If toxic waste dumping affects a small section of the business community, other activities have broader ramifications. The Italian authorities seized assets worth €1.3 billion from Sicilian businessman Vito Nicastri last April. Nicastri, dubbed by the Italian media as “Lord of the Wind,” is alleged to be a mafia frontman in the renewable energy sector. Italy’s favorable subsidy regime led many investors to seek opportunities in Italian renewables over the past decade. Companies, individual investors, and many private equity funds who dealt with Nicastri are now fighting seizures and the inevitable reputational damage that has ensued. Many of those affected are foreign investors who failed to conduct appropriate due diligence.
Organized crime infiltration in the construction industry is not only an Italian problem. It is well-known that major efforts have been undertaken in several other countries including the United States to curb the power of the “families.”
Construction is another area traditionally associated with the mob. Fear of infiltration in the reconstruction efforts following the earthquakes that hit the region of Emilia Romagna last year has led the authorities to create a “white list” of construction companies. Although adherence to the list is voluntary, only white list companies can bid for public contracts in the region. The aim here is not only to protect the region from infiltration, but also to protect workers by ensuring that proper contracts and health and safety regulations are adhered to.
Organized crime infiltration in the construction industry is not only an Italian problem. It is well-known that major efforts have been undertaken in several other countries including the United States to curb the power of the “families.” Evidence emerging from Quebec’s Charbonneau commission of inquiry on the awarding and management of public contracts in the construction industry is just one recent example suggesting that organized crime infiltration is still alive and well in North America. The public inquiry is still ongoing, but many allegations about illegal political financing, bid-rigging, collusion, and mafia ties in Quebec’s construction industry have already come to light.
Transport is another major area where infiltration occurs as the freight business offers synergies with drug trafficking and other forms of illegal cross-border trade. Dutch freight and delivery group TNT Express fell victim to the Calabrian” 'Ndrangheta and Milan magistrates had to take temporary control of a number of its branches in Lombardy in 2011. So, even large and reputable multinationals are not beyond infiltration.

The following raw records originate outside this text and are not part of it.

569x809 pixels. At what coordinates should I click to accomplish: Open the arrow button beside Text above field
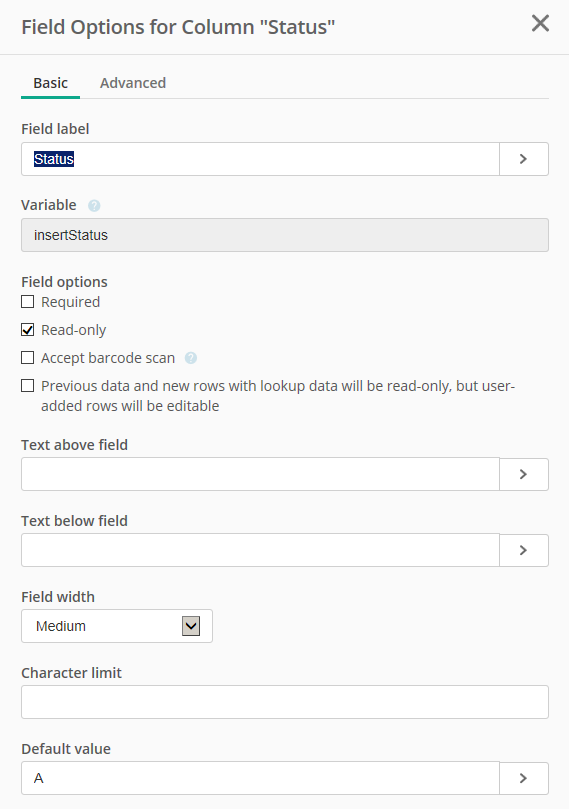pos(524,474)
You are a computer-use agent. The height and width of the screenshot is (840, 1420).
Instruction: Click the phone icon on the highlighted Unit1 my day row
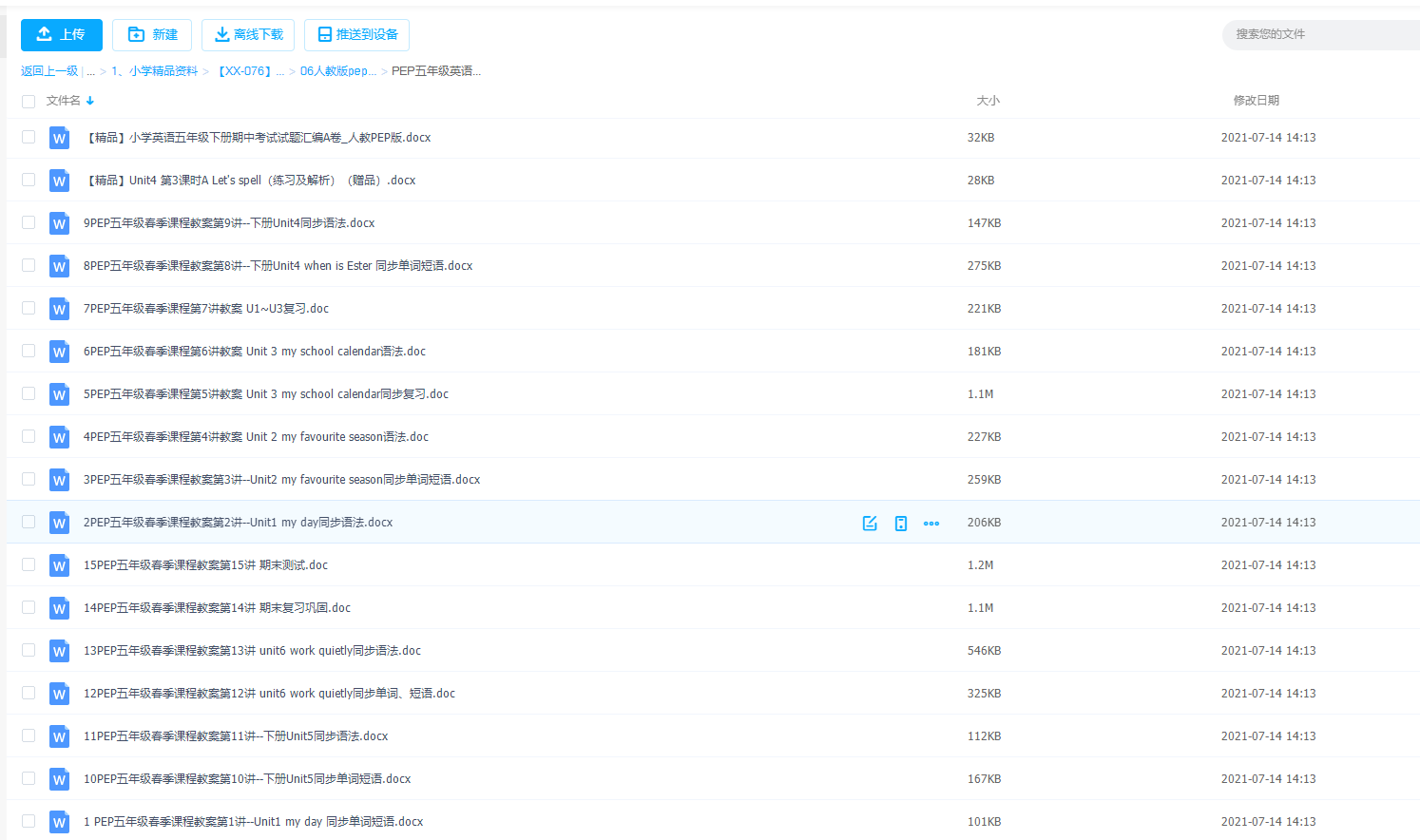click(901, 524)
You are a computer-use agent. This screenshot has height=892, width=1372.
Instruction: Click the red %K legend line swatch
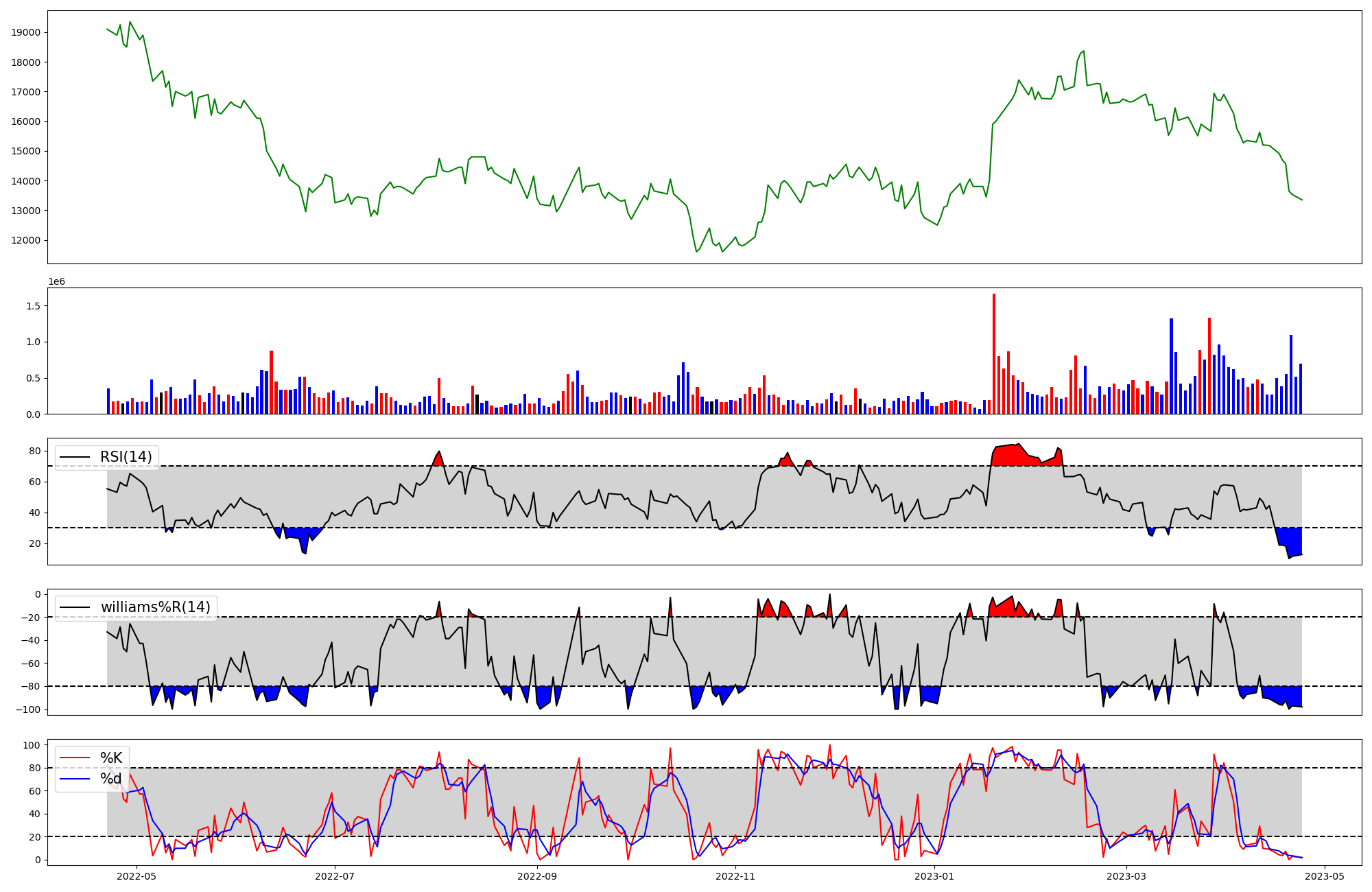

Energy, construction, and transport are important examples of areas in which company supply chains can become polluted. Any company may need to build a new plant, repair its buildings, transport its goods, or decide to diversify its portfolio into renewables. The threat is increasing as clans diversify into the legal economies of developed countries. And the perils for businesses and investors are also on the rise as health and safety, anti-bribery and corruption legislation may implicate not only the supplier but the company awarding the contract as well.
But a solution is available: applying appropriate due diligence checks can go a long way to mitigate the risk. Supply chains can involve thousands of third parties, so a methodical approach should be applied to segment risk and prioritize red flag situations which may require deeper analysis. Third party risk assessment tools use algorithms to quickly process risk profiles, enabling companies to identify which relationships might pose the greatest threat to their organization. Armed with this information, companies are better able to prioritize future due diligence efforts, for example checking links to known criminals. Organized crime generally moves in families, and many organizations, from police forces to observatories and charities, will publicize the criminals’ names and names of known affiliates and sectors of operation. Reconstructing family ties is a key exercise in attempting to determine links with organized crime. Legambiente identified 34,120 crimes in its last Ecomafia report, these were down to 302 clans—a significant but much more manageable number of repeat offenders to look out for.